Dataset extract:
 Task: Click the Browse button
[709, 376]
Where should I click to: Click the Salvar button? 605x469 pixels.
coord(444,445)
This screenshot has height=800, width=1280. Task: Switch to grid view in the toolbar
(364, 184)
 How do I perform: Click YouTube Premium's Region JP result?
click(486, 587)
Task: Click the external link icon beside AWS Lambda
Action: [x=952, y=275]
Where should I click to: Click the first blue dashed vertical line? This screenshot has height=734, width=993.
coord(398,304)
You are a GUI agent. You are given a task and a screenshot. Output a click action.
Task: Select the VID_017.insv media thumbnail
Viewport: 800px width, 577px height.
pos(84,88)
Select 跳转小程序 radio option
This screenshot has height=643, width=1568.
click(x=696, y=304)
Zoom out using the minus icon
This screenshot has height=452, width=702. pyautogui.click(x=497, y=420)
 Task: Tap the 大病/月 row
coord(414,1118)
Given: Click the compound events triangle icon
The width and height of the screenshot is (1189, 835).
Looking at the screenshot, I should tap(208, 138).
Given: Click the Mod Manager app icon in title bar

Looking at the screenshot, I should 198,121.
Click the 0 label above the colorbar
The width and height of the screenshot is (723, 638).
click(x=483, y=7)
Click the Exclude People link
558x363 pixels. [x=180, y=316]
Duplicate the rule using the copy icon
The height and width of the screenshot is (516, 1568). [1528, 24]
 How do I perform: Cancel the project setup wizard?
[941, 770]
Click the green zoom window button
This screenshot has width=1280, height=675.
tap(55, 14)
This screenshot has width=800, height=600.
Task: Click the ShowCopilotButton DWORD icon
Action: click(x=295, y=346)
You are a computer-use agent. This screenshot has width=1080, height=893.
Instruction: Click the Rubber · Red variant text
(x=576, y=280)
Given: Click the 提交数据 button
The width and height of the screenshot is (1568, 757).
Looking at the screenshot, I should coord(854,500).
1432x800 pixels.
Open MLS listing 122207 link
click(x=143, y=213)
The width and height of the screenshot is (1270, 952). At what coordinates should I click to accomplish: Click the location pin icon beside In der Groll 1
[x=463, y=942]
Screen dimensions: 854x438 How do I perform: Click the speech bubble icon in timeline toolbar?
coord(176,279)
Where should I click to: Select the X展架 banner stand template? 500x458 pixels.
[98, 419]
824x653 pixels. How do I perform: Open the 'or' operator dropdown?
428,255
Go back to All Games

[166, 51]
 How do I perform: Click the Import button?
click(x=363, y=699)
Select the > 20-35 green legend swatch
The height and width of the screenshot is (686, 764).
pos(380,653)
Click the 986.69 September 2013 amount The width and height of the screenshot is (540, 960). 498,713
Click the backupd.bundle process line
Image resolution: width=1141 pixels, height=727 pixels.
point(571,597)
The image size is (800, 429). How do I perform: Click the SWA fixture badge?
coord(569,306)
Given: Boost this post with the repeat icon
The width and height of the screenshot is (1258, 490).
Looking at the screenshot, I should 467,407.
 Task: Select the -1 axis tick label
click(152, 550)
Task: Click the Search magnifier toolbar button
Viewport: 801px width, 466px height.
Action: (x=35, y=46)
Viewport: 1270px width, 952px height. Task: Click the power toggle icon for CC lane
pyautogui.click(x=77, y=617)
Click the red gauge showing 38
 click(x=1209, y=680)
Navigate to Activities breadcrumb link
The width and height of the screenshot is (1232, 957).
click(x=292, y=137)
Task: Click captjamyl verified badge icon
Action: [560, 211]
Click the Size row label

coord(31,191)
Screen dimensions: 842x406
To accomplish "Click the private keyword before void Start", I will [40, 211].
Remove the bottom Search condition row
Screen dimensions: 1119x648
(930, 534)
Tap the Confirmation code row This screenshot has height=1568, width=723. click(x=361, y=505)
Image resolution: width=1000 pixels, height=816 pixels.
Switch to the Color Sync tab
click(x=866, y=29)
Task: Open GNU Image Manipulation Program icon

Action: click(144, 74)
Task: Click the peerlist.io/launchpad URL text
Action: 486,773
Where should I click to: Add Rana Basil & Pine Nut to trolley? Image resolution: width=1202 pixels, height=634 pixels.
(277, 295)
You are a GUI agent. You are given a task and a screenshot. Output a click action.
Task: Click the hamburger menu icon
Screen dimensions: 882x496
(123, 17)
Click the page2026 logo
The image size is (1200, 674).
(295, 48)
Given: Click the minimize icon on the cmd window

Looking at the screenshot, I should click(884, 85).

About this exercise:
In the listing above, locate the line with "Task: Select the -1 axis tick label" and the line with "Screen dimensions: 842x406", then extract exactly those lines and every line between them, and nothing more.

Output for this task:
 Task: Select the -1 axis tick label
click(152, 550)
Task: Click the Search magnifier toolbar button
Viewport: 801px width, 466px height.
Action: (x=35, y=46)
Viewport: 1270px width, 952px height. Task: Click the power toggle icon for CC lane
pyautogui.click(x=77, y=617)
Click the red gauge showing 38
 click(x=1209, y=680)
Navigate to Activities breadcrumb link
The width and height of the screenshot is (1232, 957).
click(x=292, y=137)
Task: Click captjamyl verified badge icon
Action: [560, 211]
Click the Size row label

coord(31,191)
Screen dimensions: 842x406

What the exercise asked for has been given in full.